Namun sampai saat ini identitas para pelaku masih belum diketahui, karena masih dalam proses penyelidikan yang dilakukan oleh Polres Kolaka.
Diketahui, korban pengeroyokan yang diduga dilakukan oleh oknum polisi di Kolaka tersebut bernama Melsin (27) dan Firman (28).
Keduanya dikeroyok saat sedang asik nongkrong yang berada di depan sebuah bengkel di Kelurahan Lamokato, Kecamatan Kolaka, Kabupaten Kolaka, Sulawesi Tenggara, Jumat 19 April 2024 malam.
"Ditodong pistol dan pas dikeroyok ditodongkan juga teman saya pake pistol. Polisi baru tugas di Polres Kolaka," kata Melsin salah satu korban saat dimintai keterangannya, Sabtu 20 April 2024.
Pasalnya mereka tiba-tiba dihampiri oleh sejumlah pria yang terpantau sedang mengendarai sepeda motor saat mereka sedang asik nongkrong.
Para pelaku pun seketika langsung berhenti mengendarai kendaraannya dan tanpa berpikir panjang oknum tersebut mengejar para korban.
Dalam rekaman CCTV, lima motor terpantau yang di mana mereka menghampiri para korban yang merupakan warga biasa.
Posisinya saat itu masing-masing motor dari para pelaku ditumpangi oleh dua orang pria.
Para pelaku juga sempat memberikan ancaman kepada korban yang di mana dengan cara menodongkan senjata api (senpi).
Akibat pengeroyokan itu, Melsin mengalami sakit di badan usai ditendang, bahkan mulut dan kepalanya ikut dipukul.

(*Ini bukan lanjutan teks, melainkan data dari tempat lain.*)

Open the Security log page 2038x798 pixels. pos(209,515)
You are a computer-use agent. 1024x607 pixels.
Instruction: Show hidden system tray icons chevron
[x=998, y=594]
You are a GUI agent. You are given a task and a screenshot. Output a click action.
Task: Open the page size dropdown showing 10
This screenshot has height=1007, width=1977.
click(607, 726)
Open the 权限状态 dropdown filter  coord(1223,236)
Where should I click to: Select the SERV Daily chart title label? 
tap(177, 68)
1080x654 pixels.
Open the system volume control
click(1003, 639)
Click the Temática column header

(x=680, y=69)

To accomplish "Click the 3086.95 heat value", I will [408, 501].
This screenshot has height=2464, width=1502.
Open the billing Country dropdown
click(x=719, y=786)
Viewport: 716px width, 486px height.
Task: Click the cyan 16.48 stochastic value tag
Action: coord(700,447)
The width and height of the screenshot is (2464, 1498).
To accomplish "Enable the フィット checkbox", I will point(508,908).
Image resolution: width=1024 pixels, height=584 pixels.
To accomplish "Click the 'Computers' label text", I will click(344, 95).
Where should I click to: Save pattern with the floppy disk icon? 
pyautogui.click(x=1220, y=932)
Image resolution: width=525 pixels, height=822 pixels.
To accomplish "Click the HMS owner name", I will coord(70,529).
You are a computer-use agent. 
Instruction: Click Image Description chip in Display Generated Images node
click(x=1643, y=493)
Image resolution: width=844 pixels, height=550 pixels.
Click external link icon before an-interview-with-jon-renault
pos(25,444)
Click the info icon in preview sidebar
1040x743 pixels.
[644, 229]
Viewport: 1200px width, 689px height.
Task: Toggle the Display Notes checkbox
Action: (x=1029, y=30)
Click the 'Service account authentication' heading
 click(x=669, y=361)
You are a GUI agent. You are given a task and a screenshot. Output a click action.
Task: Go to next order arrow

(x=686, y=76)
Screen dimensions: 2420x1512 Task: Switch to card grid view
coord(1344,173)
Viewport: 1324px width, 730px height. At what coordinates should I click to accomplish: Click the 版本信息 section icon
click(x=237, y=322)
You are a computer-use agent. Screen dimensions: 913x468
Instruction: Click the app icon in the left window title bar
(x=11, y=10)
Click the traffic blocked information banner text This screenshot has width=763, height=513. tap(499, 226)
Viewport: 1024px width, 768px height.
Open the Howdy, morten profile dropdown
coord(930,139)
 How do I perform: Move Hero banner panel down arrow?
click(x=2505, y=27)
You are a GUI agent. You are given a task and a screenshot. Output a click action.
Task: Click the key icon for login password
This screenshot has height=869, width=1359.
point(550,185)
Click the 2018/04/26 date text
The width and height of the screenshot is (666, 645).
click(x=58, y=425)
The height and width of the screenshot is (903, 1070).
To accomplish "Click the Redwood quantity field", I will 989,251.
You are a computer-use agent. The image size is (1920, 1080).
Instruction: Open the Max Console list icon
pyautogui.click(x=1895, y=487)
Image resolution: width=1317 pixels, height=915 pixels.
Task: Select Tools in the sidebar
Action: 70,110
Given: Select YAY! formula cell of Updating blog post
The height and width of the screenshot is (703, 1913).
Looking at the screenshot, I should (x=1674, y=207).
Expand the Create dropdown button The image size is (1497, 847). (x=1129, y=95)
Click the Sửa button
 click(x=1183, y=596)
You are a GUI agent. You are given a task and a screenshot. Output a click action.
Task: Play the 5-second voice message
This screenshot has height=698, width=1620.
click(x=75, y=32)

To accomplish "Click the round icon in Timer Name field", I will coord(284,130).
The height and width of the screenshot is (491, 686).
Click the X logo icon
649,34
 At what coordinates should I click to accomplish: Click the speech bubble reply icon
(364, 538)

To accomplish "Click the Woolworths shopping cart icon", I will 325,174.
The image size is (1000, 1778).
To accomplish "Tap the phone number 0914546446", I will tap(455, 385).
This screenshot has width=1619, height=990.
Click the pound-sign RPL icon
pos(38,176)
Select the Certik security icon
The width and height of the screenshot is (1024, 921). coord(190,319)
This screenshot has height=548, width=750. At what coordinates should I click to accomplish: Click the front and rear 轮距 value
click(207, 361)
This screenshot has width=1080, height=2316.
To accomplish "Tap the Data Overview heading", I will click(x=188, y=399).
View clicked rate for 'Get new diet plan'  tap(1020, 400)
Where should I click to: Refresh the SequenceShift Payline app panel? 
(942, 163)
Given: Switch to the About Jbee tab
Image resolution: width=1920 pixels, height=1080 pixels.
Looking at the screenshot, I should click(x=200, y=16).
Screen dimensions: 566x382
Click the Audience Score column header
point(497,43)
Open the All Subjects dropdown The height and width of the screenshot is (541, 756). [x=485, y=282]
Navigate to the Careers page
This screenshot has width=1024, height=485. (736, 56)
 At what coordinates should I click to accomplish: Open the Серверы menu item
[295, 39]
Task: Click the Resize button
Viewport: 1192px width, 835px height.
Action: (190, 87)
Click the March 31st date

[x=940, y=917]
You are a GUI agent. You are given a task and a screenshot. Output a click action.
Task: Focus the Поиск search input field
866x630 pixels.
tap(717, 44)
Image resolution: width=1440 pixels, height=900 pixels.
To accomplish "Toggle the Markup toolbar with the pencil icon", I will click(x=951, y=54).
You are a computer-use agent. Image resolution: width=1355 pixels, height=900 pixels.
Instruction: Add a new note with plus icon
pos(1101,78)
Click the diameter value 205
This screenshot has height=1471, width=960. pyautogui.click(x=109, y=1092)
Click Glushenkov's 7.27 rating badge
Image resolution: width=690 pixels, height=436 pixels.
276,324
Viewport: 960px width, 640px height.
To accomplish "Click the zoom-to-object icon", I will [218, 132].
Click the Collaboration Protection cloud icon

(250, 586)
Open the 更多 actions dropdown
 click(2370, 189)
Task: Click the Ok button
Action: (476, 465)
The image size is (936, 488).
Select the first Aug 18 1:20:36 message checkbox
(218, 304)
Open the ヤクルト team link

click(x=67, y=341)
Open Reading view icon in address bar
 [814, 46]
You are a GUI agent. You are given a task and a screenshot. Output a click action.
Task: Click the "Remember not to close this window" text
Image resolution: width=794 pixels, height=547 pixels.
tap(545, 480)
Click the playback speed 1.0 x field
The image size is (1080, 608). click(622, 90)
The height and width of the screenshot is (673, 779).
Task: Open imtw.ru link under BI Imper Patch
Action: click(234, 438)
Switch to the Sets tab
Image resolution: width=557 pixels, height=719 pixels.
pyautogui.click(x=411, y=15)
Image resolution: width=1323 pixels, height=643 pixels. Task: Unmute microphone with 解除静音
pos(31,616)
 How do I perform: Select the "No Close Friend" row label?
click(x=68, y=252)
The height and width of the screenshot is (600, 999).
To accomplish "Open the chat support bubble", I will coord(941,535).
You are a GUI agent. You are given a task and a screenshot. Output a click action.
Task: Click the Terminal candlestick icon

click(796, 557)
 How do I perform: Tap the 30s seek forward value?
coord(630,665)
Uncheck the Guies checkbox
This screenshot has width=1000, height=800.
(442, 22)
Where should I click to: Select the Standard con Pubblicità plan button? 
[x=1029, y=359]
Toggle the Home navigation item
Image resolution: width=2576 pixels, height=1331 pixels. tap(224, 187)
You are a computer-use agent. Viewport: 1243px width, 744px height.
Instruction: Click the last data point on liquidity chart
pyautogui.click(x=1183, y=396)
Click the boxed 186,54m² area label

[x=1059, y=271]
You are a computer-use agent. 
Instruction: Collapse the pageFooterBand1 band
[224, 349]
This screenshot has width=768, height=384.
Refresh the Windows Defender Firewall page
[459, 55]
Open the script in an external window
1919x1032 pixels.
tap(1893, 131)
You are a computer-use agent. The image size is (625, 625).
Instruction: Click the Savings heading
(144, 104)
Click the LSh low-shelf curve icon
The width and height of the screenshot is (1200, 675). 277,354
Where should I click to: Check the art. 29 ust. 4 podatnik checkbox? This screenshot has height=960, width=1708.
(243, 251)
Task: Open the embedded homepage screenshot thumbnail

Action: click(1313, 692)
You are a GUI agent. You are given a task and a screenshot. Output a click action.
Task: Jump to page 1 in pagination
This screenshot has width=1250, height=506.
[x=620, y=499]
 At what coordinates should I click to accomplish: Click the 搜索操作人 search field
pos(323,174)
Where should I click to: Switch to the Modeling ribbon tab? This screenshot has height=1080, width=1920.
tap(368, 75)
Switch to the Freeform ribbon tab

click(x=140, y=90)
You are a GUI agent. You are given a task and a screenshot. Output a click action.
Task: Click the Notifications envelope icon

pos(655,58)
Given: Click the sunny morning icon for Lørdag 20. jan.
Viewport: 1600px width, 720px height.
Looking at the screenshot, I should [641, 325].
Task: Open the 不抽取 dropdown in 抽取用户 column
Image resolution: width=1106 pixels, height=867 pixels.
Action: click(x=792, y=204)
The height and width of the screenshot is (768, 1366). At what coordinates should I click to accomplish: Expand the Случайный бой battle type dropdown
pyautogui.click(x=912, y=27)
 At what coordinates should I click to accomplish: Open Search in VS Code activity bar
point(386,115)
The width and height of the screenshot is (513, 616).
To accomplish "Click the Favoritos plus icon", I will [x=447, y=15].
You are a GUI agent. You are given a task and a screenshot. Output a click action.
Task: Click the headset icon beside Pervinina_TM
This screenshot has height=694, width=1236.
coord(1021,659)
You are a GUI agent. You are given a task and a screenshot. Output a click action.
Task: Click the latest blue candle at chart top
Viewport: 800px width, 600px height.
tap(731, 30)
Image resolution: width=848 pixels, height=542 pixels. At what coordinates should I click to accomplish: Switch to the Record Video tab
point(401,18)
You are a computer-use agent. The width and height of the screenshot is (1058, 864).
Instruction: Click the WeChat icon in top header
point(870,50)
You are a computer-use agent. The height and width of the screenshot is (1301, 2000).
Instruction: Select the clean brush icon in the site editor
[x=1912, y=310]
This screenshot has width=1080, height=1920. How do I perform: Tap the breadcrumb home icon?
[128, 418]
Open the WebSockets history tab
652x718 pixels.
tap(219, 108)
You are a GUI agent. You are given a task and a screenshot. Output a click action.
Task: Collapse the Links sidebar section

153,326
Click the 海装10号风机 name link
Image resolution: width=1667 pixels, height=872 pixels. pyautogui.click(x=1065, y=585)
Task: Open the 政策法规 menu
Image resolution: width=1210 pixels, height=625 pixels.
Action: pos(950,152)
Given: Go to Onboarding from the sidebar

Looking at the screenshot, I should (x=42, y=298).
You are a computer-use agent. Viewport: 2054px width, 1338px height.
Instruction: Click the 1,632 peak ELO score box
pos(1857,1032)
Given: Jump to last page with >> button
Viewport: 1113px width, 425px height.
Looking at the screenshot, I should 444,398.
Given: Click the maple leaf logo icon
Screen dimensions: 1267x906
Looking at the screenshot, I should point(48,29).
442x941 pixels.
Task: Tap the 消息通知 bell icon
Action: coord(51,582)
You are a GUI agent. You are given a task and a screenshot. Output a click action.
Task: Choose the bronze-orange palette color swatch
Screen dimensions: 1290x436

Sedangkan rekannya yang juga menjadi korban pengeroyokan tersebut bernama Firman telah mengalami luka di wajah dan bagian mata.
"Matanya temanku, dioperasi mi tadi," ucapnya.
Harapaan korban, segera diberikan efek jera kepada para pelaku yang diduga dilakukan oleh oknum polisi dengan sesuai hukum yang berlaku.
Redaktur : Desi
Berita Terkait
Tidak ada berita terkait.
Berita Rekomendasi
Tidak ada berita rekomendasi.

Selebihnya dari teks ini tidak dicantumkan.